What is expected: Rewrite the rows below, changing "GUI agent" to "screen assistant" and keeping everything else the same. Omit the pictures from your answer.

Dataset entries:
______

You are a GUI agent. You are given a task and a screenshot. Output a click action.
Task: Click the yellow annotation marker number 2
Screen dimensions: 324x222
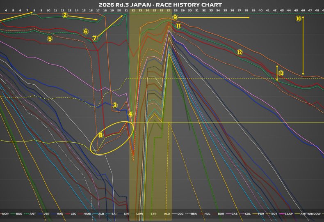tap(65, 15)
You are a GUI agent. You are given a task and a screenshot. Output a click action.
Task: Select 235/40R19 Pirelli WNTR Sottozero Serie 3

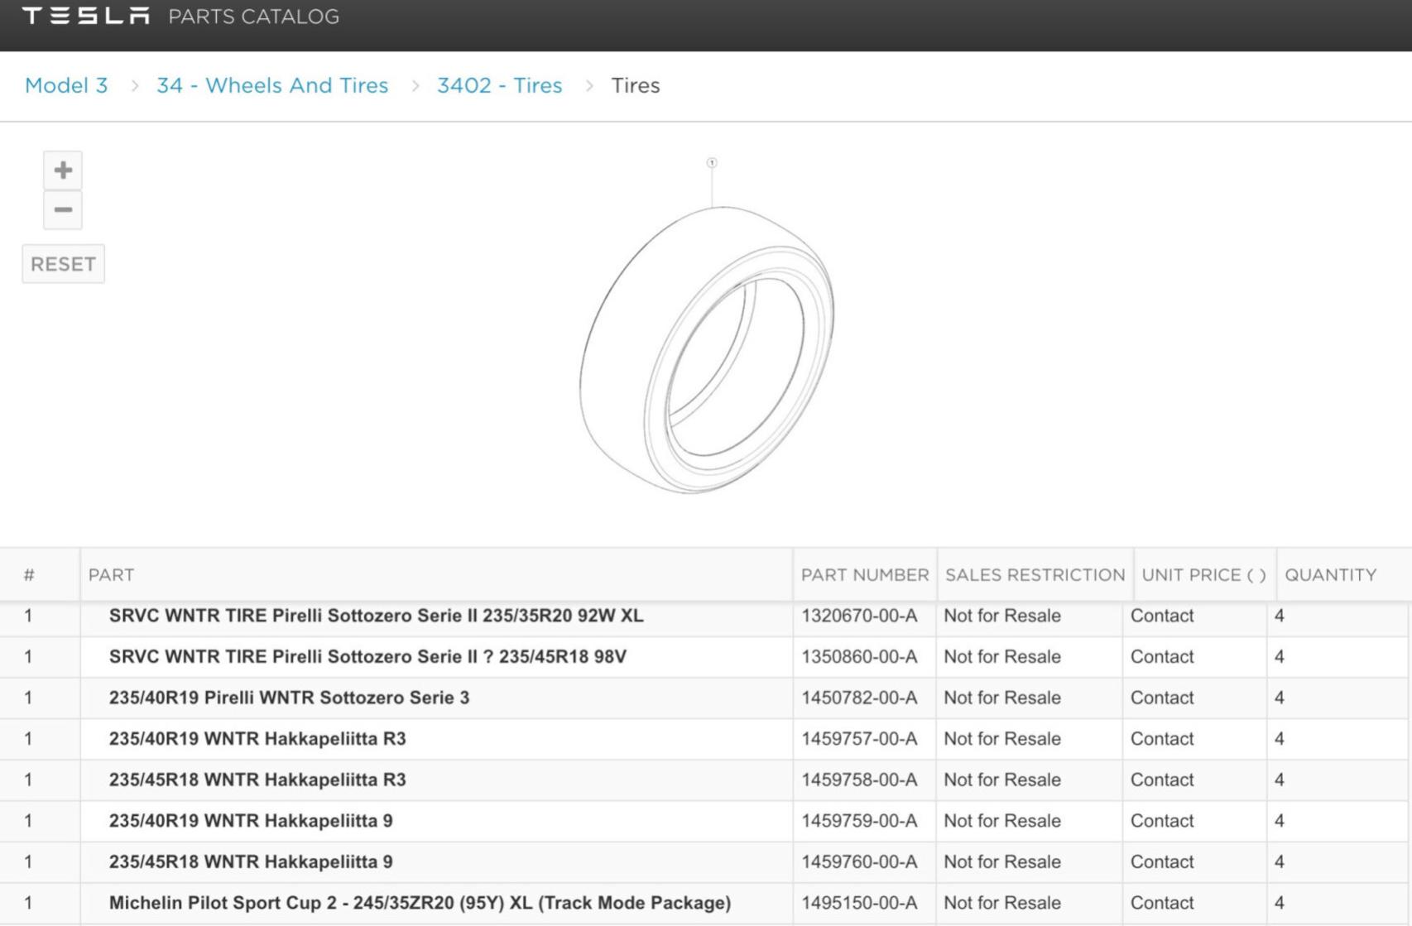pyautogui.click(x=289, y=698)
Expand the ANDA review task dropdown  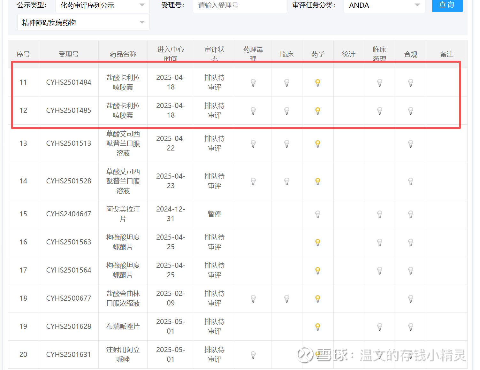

______

Expected output:
You are a screen assistant. You are given a task and a screenshot. Output a click action.
Task: Click the yellow annotation marker number 2
Screen dimensions: 324x222
tap(65, 15)
You are a screen assistant. You are given a task and a screenshot. Output a click action.
Task: Select 235/40R19 Pirelli WNTR Sottozero Serie 3

pyautogui.click(x=289, y=698)
Expand the ANDA review task dropdown  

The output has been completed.